Para: Ex.mo. Senhor Presidente da Assembleia da Republica; Ex.mo. Sr. Primeiro Ministro; Ex.ma. Sra. Ministra da saúde; Ex.mo. Sr. Ministro da Educação; Ex.ma. Sra. Diretora da DGS; Ex.ma. Sra. Diretora-geral da ACT

Não faz qualquer sentido a falta de apoio remunerado aos profissionais essenciais, de famílias em que o agregado familiar, assim como famílias monoparentais, desempenham funções essenciais, assim como (Profissionais de saúde, profissionais de segurança, proteção civil, de apoio à população mais vulnerável, etc.) com filhos menores de 12 anos, quando todos os outros profissionais de outras áreas são apoiados, obrigando os profissionais essenciais a “abandonar” os filhos ao cuidado de desconhecidos.

Não faz sentido abdicar do direito de assistência à família, quando o agregado familiar seja composto por profissionais essenciais, sendo estes profissionais penalizados com a não remuneração.

Começando pelo facto da habituação dos nossos filhos, nesta altura excecional que vivemos, que não podemos acompanhar normalmente a adaptação dos nossos filhos na nova instituição e às pessoas que lá desempenham funções, fazendo com que a adaptação não seja nada fácil, sabendo nós a dificuldade que temos sempre que temos que mudar os nossos filhos, numa altura normal, não permitindo que possamos desempenhar as nossas funções profissionais sem ter receio do bem estar emocional dos nossos filhos, assim como do nosso.

Tendo em conta que alguns dos estabelecimentos de acolhimento alternativos para os nossos filhos, têm que ser pagos, quando já estamos a pagar a creche que normalmente os acolhe para podermos manter a vaga.

Nestes estabelecimentos alternativos, nem sequer nos é permitido levar de casa a alimentação dos nossos filhos, não podendo ser atendidas as necessidades alimentares assim como, não podermos ter qualquer controlo da qualidade das necessidades alimentares dos nossos filhos.

A localização das instituições, fora da área de residência, torna muito difícil a dinâmica de deixar os nossos filhos, assim como a recolha, visto que estes estabelecimentos têm horários específicos e há um período de tempo que os nossos filhos poderão ficar sem o acompanhamento adequado.
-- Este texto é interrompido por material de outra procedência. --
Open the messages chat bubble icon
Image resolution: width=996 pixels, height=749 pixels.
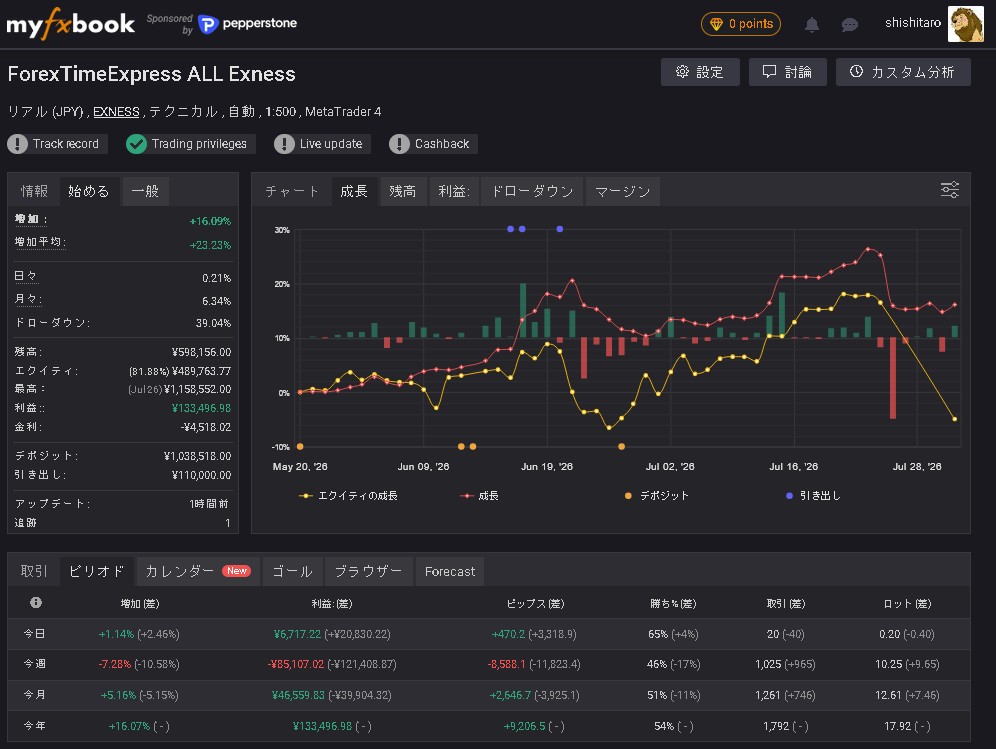tap(849, 25)
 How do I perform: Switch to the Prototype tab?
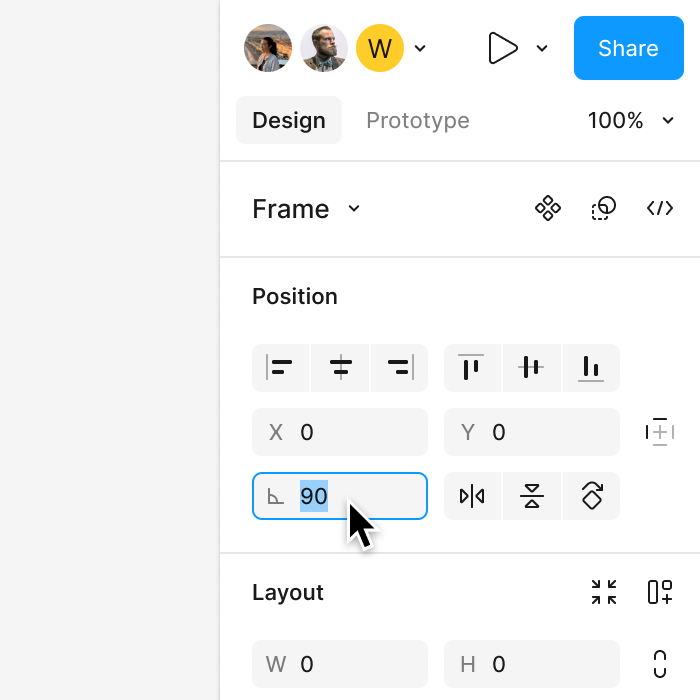point(418,121)
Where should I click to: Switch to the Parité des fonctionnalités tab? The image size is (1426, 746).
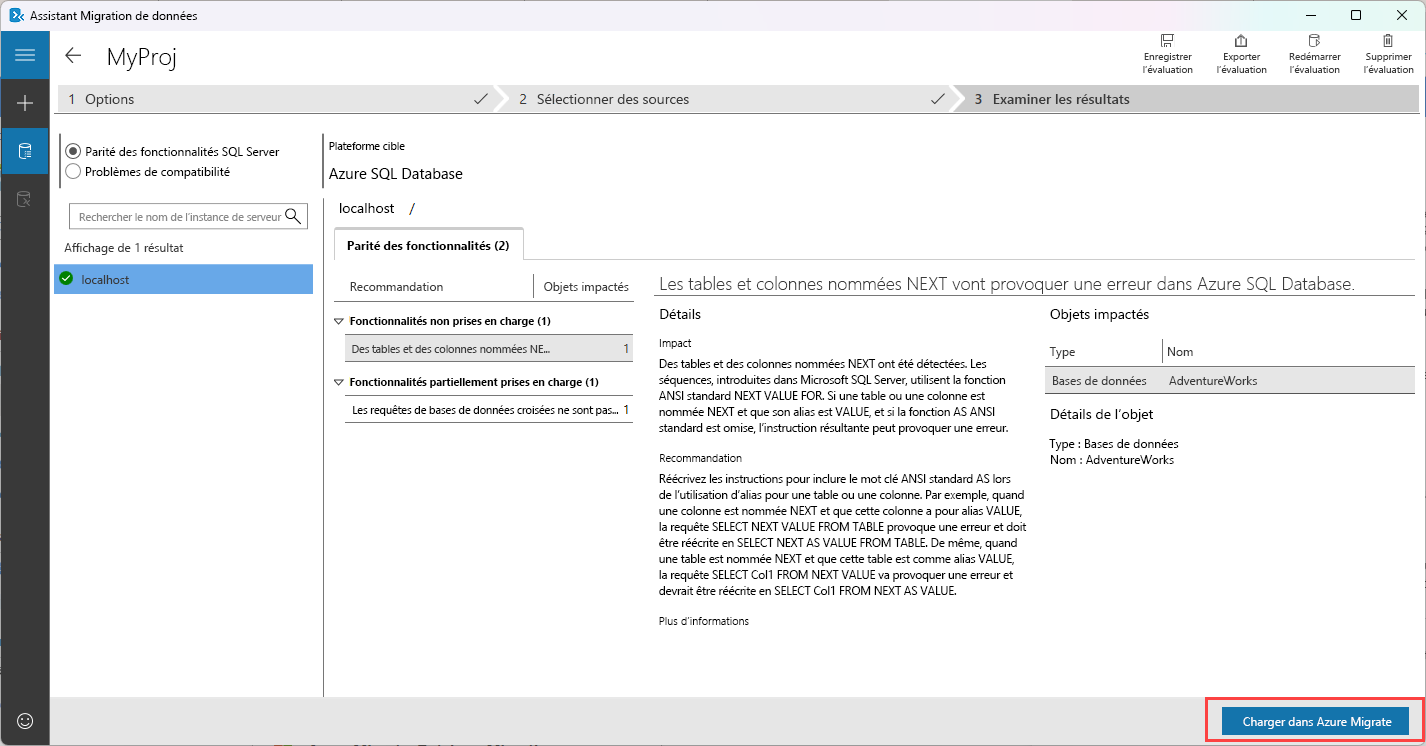pos(428,243)
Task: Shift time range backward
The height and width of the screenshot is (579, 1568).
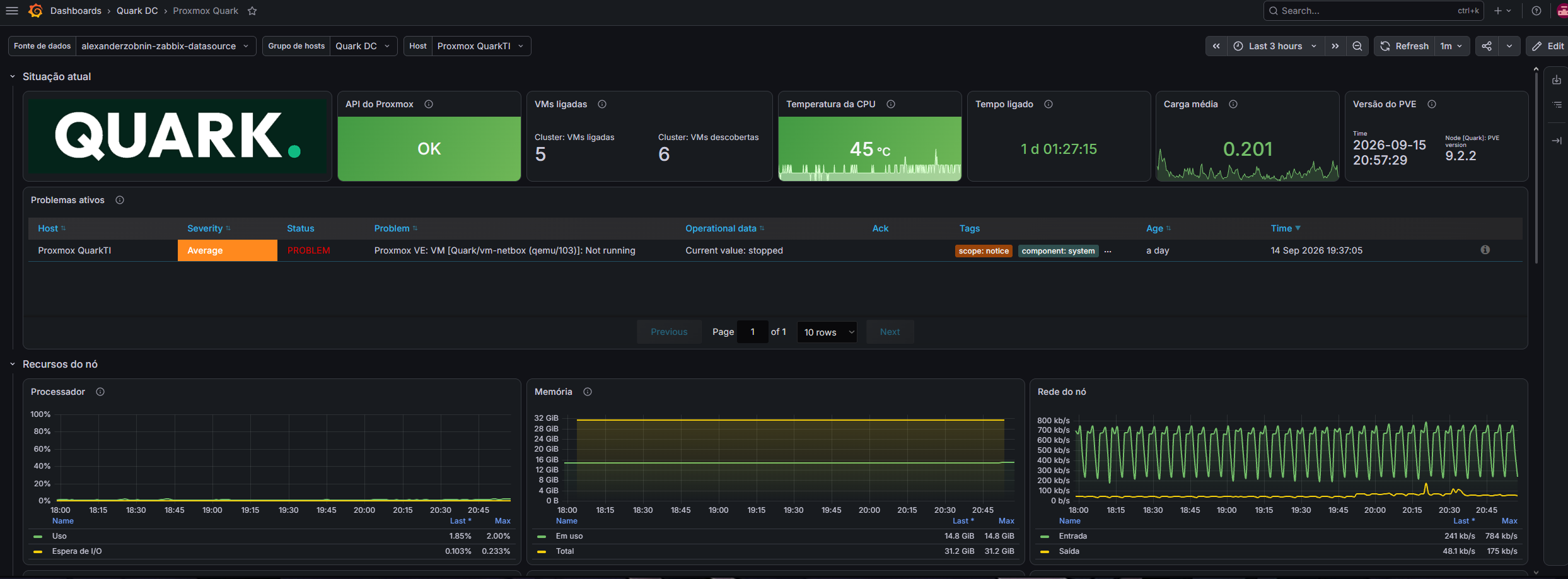Action: point(1216,46)
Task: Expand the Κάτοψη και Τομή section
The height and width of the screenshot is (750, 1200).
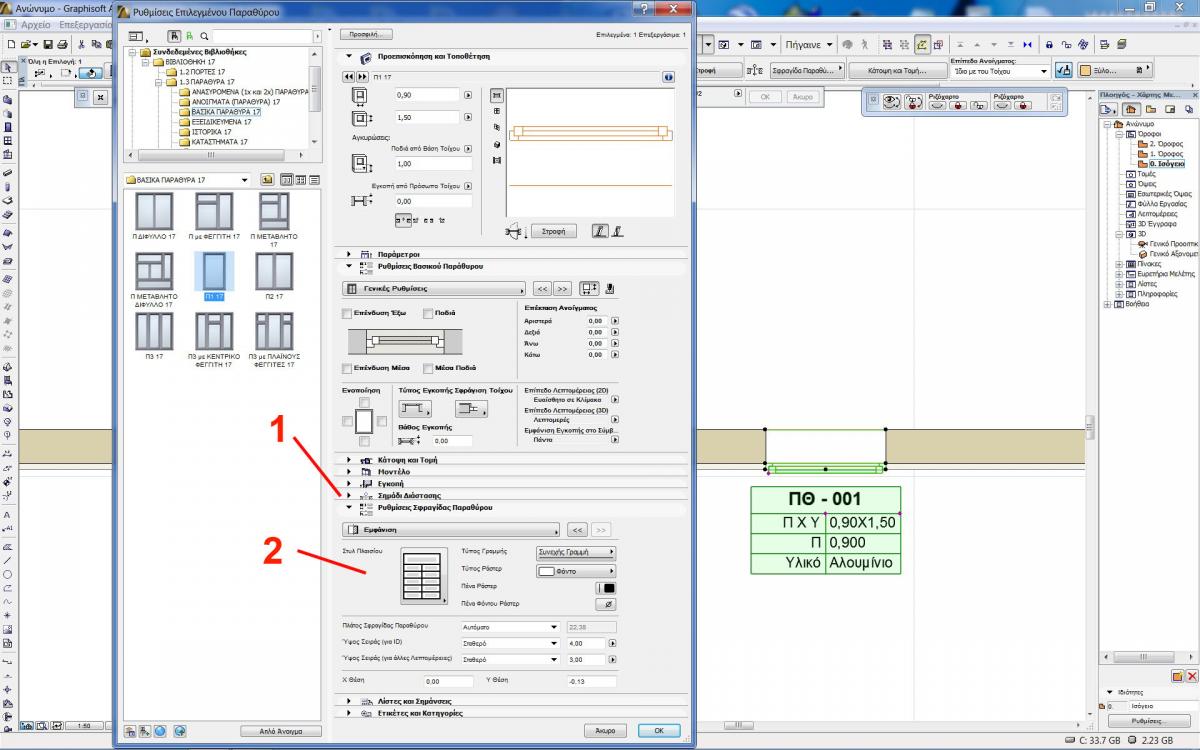Action: point(350,460)
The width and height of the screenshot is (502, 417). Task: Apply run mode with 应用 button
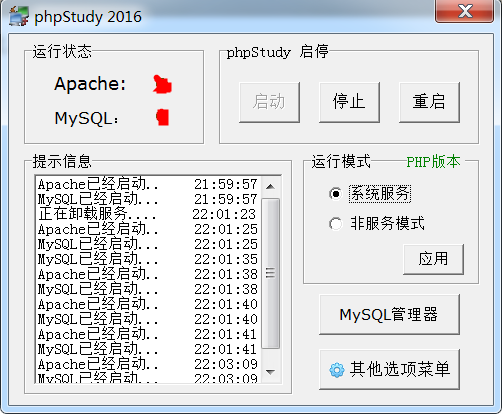point(433,259)
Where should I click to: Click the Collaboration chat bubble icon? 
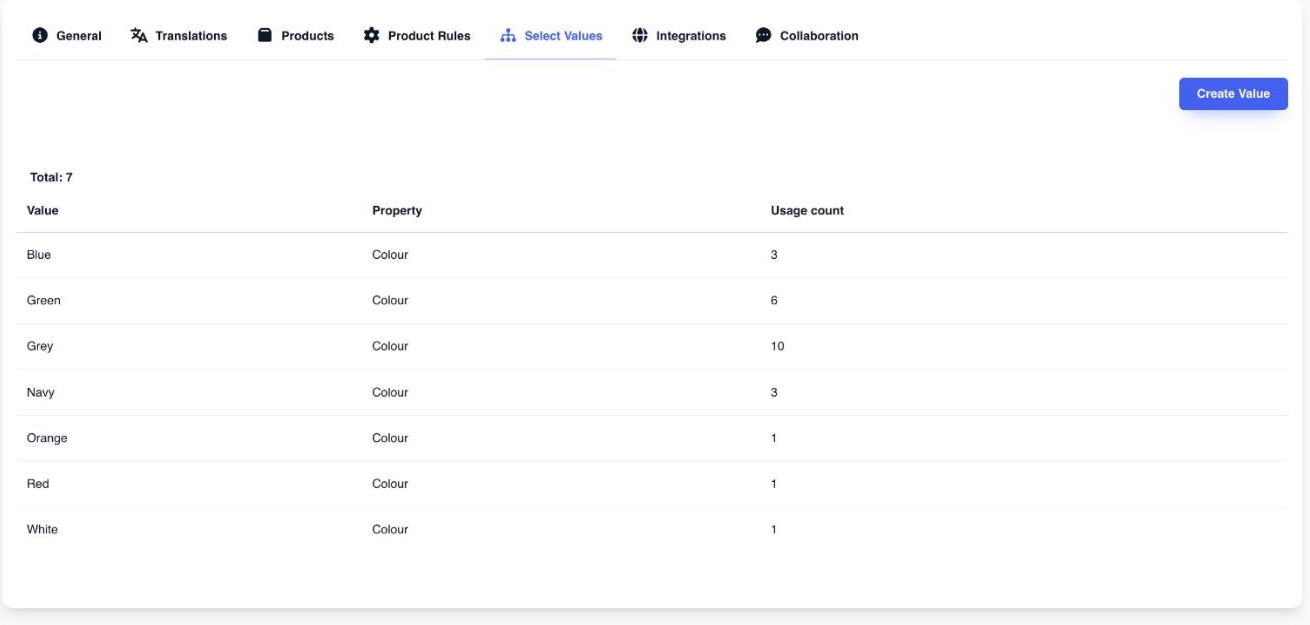(x=763, y=36)
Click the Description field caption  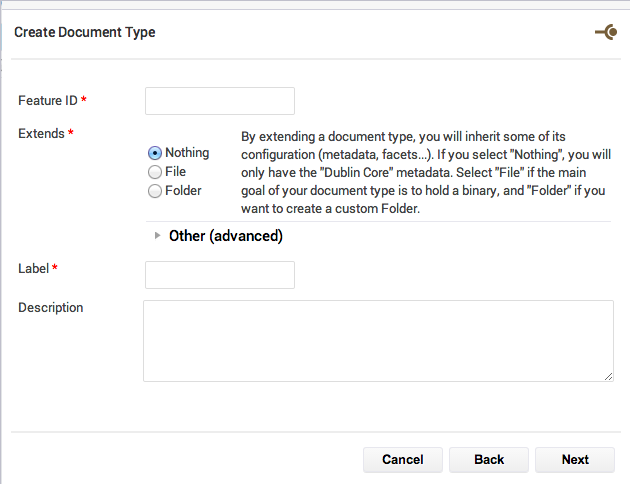pos(51,308)
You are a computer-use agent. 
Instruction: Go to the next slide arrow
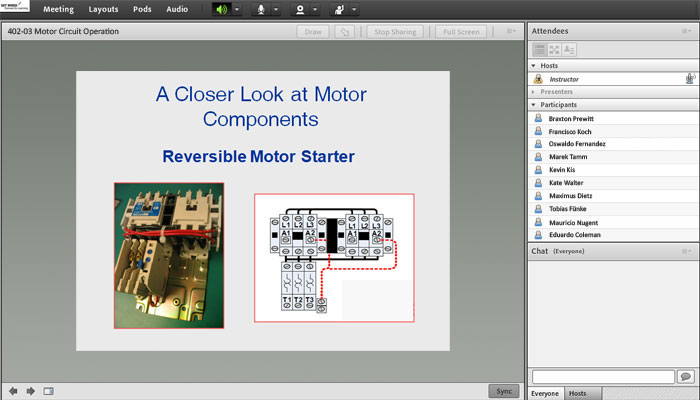tap(30, 391)
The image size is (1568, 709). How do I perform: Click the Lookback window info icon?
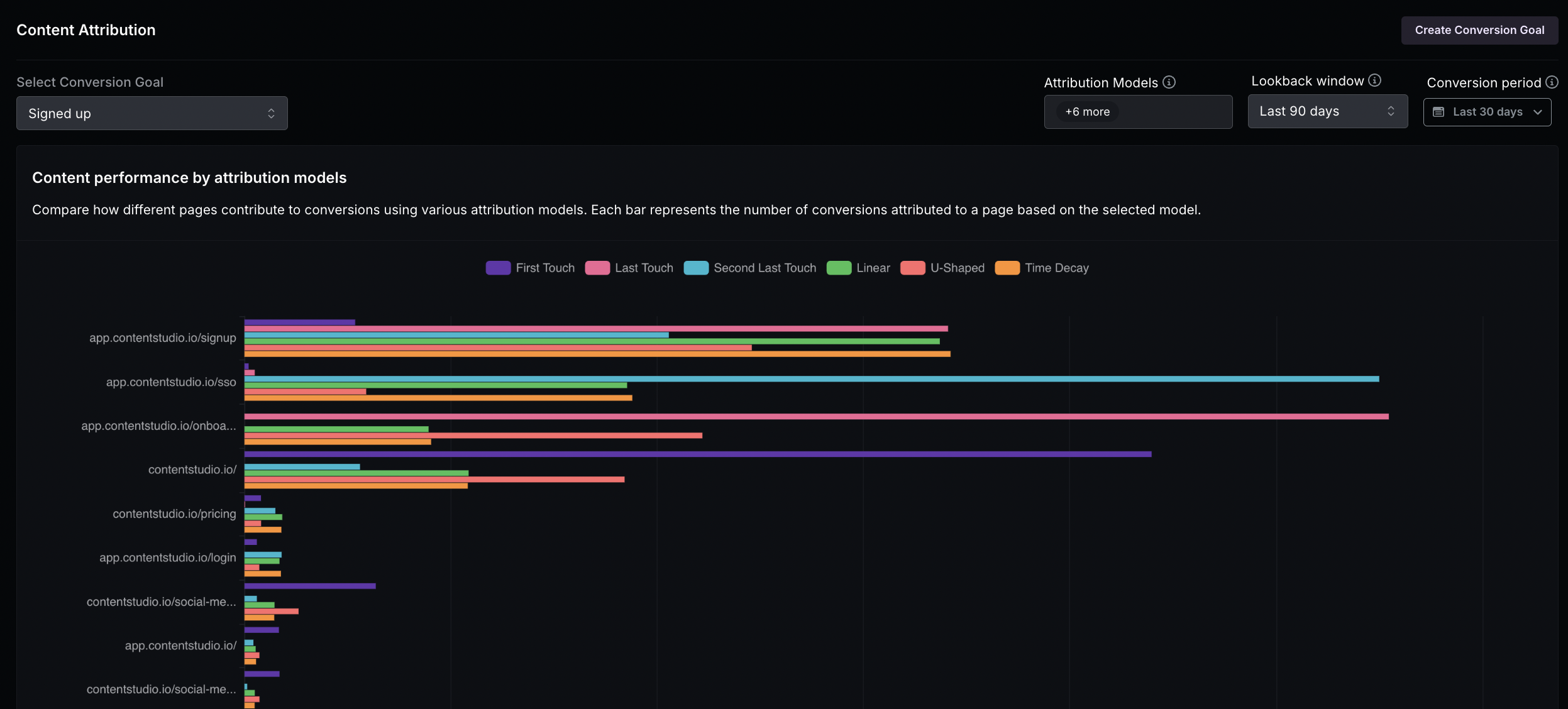[x=1375, y=80]
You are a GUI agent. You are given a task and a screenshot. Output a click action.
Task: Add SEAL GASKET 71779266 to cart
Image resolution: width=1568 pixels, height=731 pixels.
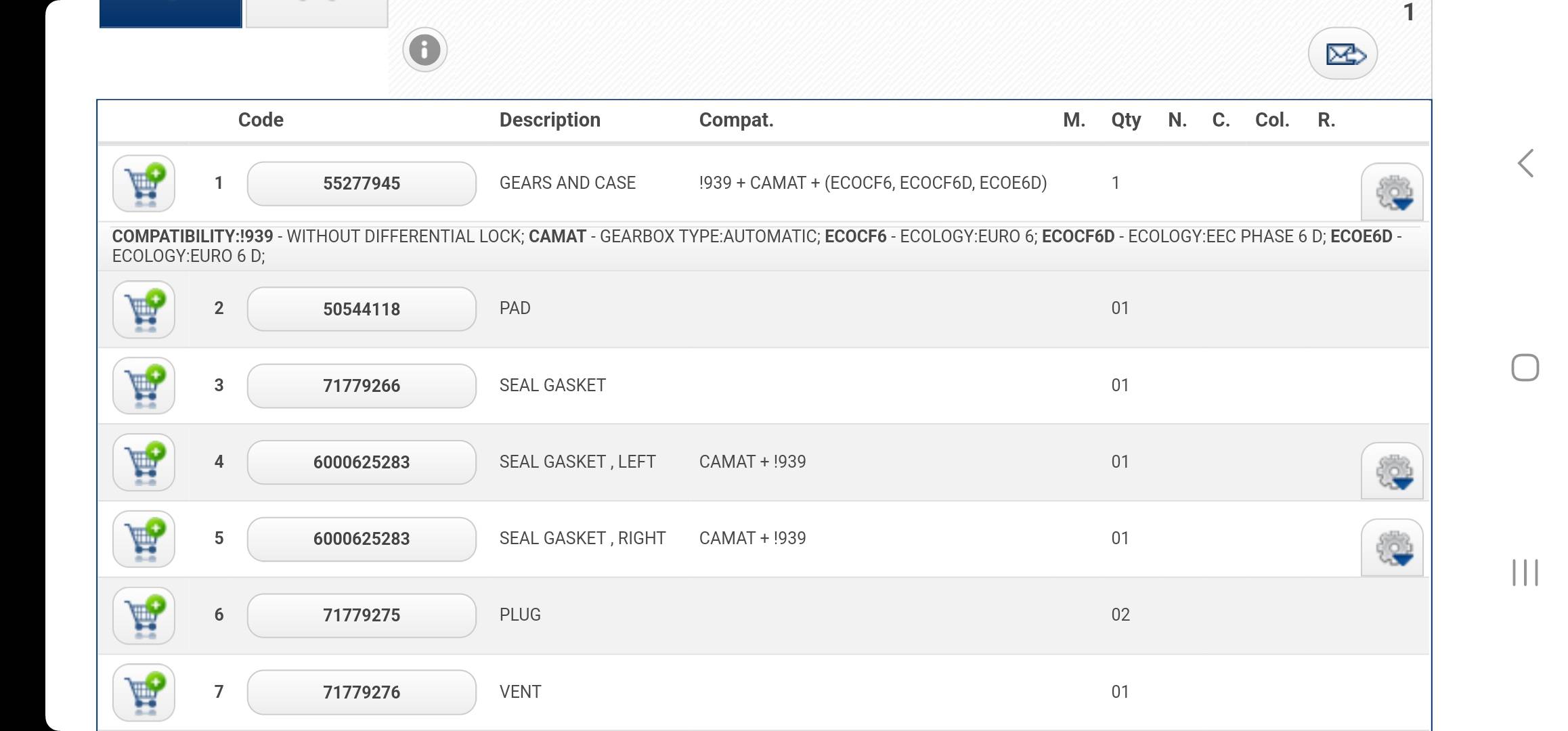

Os nossos filhos não são profissionais de saúde são apenas crianças que como todas as outras têm as suas fases de crescimento e de adaptação, e nós não somos apenas profissionais de saúde somos também pais que estamos a sentir nos obrigados a prescindir do bem estar das nossas crianças para podermos dar lhes de comer, pois não somos por lei obrigados a colocá los nestes centros de acolhimento mas se não o fizermos e optamos por ficar com eles não temos qualquer tipo de apoio nem remuneração.

Nós queremos trabalhar e sabemos o quanto somos necessários nesta altura de pandemia que todos vivemos mas se tivermos que escolher entre o nosso trabalho e o bem estar dos nossos filhos acho que escolhemos sem dúvida os nossos filhos.
Para isso só precisamos de condições para os nossos filhos.

As escolas estão encerradas mas os educadores estão lá a fazer as atividades não presenciais, sendo que seria mais fácil receberem na instituição já frequentada pelas crianças as mesmas de forma a que o dia das nossas crianças não seja fora do ambiente pedagógico ao qual estão já inseridas.
Não queremos deixar os nossos filhos longe das nossas residências nem com quem não conhecemos pois muitos deles devido a idade nem lá ficam a não ser que seja a chorar todo o nosso turno de trabalho.